La loi étend sa portée aux espaces numériques en pénalisant les comportements qui encouragent les violations des règles du hijab en ligne. Les personnes qui partagent des contenus encourageant la nudité ou se moquant du hijab s’exposent à des amendes et à des restrictions d’activité sur Internet (article 37). Les plateformes de médias sociaux sont tenues de surveiller et de supprimer ces contenus dans les 12 heures (article 42). Les influenceurs ou les personnalités publiques qui participent à ces actions ou les approuvent s’exposent à des sanctions encore plus sévères, telles que des amendes pouvant aller jusqu’à 5 % de leurs actifs totaux, ainsi qu’à l’interdiction de quitter l’Iran et de participer à des activités professionnelles (article 41). Les propriétaires d’entreprises peuvent également être tenus pour responsables s’ils promeuvent des contenus qui contredisent les valeurs islamiques prescrites par l’État (article 39).
En vertu de l’article 28, le Commandement des forces de l’ordre de la République islamique d’Iran est tenu d’utiliser des systèmes technologiques, tels que les caméras de surveillance du trafic et l’intelligence artificielle, pour identifier les contrevenants potentiels. Les forces de l’ordre doivent déployer des systèmes de surveillance en ligne pour détecter les violations des normes sociales et la normalisation de ce que l’on appelle les « comportements indécents », et signaler les contrevenants au pouvoir judiciaire.
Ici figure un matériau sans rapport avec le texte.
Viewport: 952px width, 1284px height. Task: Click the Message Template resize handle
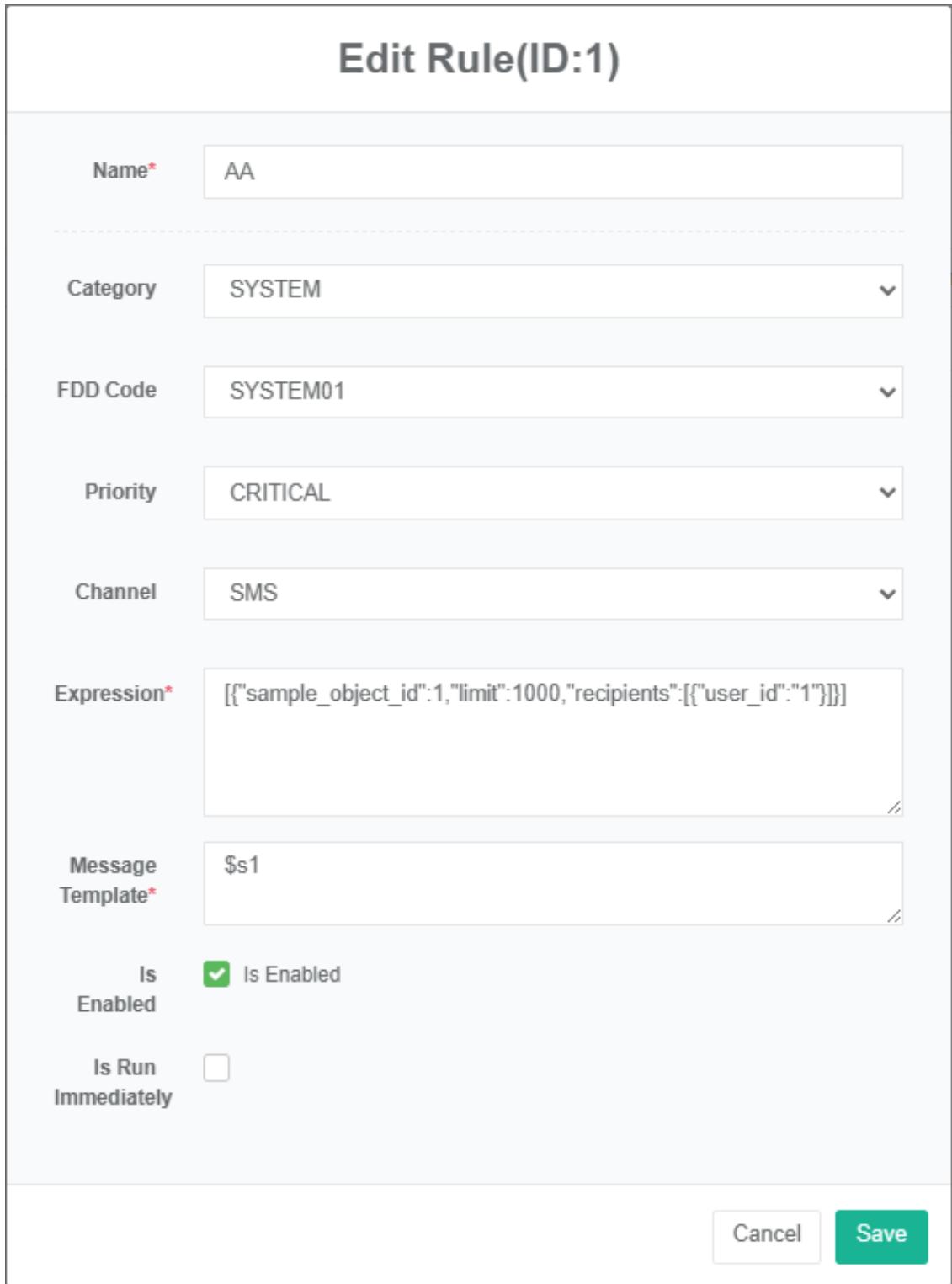coord(894,916)
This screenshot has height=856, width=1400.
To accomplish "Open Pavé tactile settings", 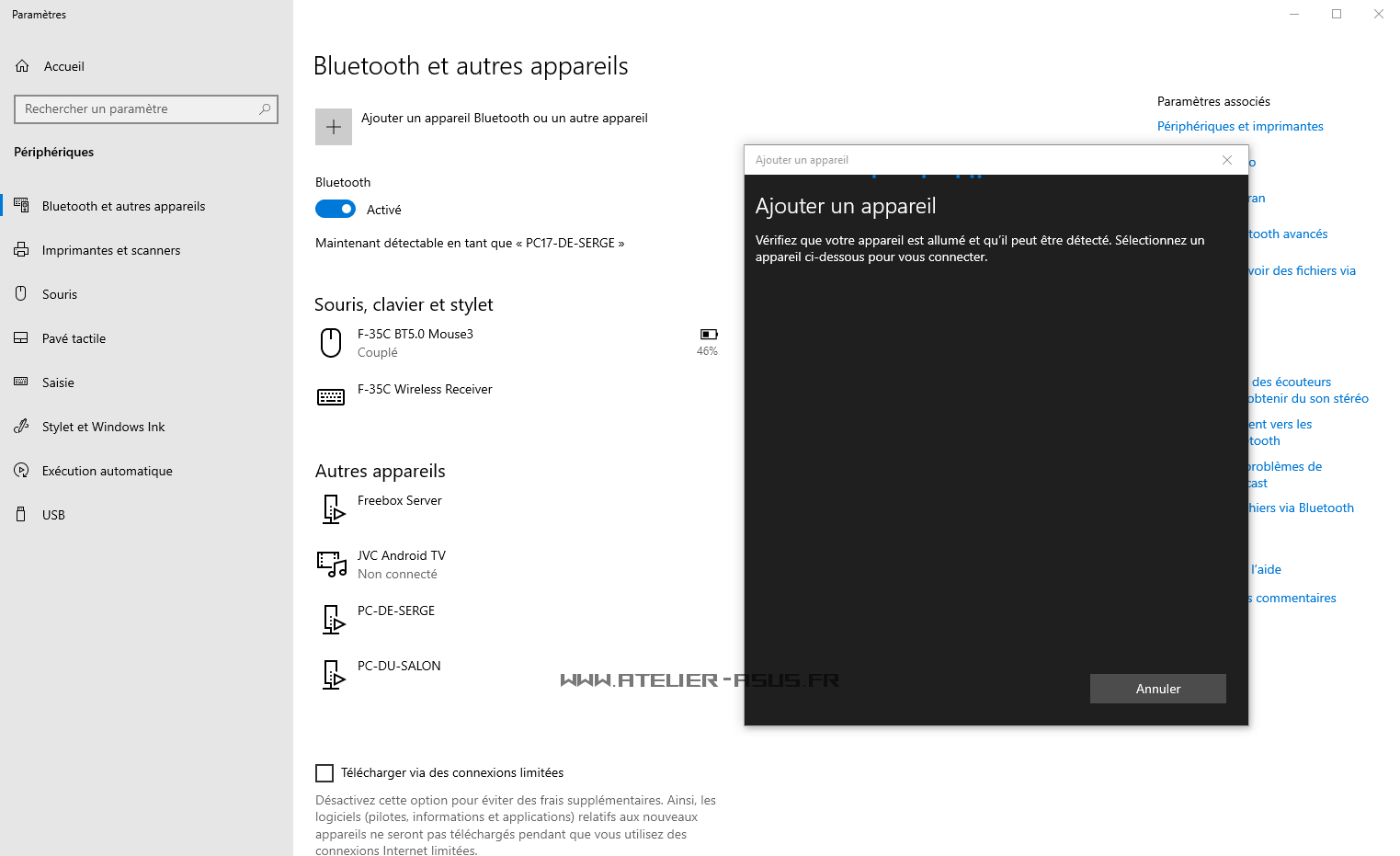I will [74, 338].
Il est important de souligner que le parlement iranien a fait une exception à la norme habituelle selon laquelle seul le parlement plénier peut rédiger et adopter des lois. Le parlement a voté pour permettre à la Commission judiciaire et juridique, un groupe plus restreint au sein du parlement, de rédiger la loi. Avec cette délégation de pouvoir, un groupe restreint peut limiter les discussions ouvertes et ne pas refléter les opinions de tous les représentants élus. Une telle délégation n’est généralement autorisée que dans des « situations d’urgence ».
L’approbation de cette loi intervient malgré l’opposition publique et constante du président Masoud Pezeshkian à l’application stricte du hijab obligatoire pendant sa campagne. Toutefois, en vertu de la législation iranienne, le président est tenu d’appliquer les résolutions du parlement. Si le président Pezeshkian s’abstient de signer ou de publier la résolution dans les délais requis, le journal officiel iranien, sur instruction du président du parlement, doit publier la loi dans les 72 heures. Néanmoins, le président Pezeshkian devrait toujours refuser de signer la loi et prendre toutes les mesures possibles pour minimiser les conséquences de son application, a déclaré Human Rights Watch.
« La communauté internationale devrait exiger que l’Iran mette fin à la mise en œuvre de la nouvelle loi sur le hijab et la chasteté et veiller à ce que les femmes et les jeunes filles ne soient plus victimes de discrimination et d’abus en raison de leur choix vestimentaire », a déclaré Mme Naghshbandi.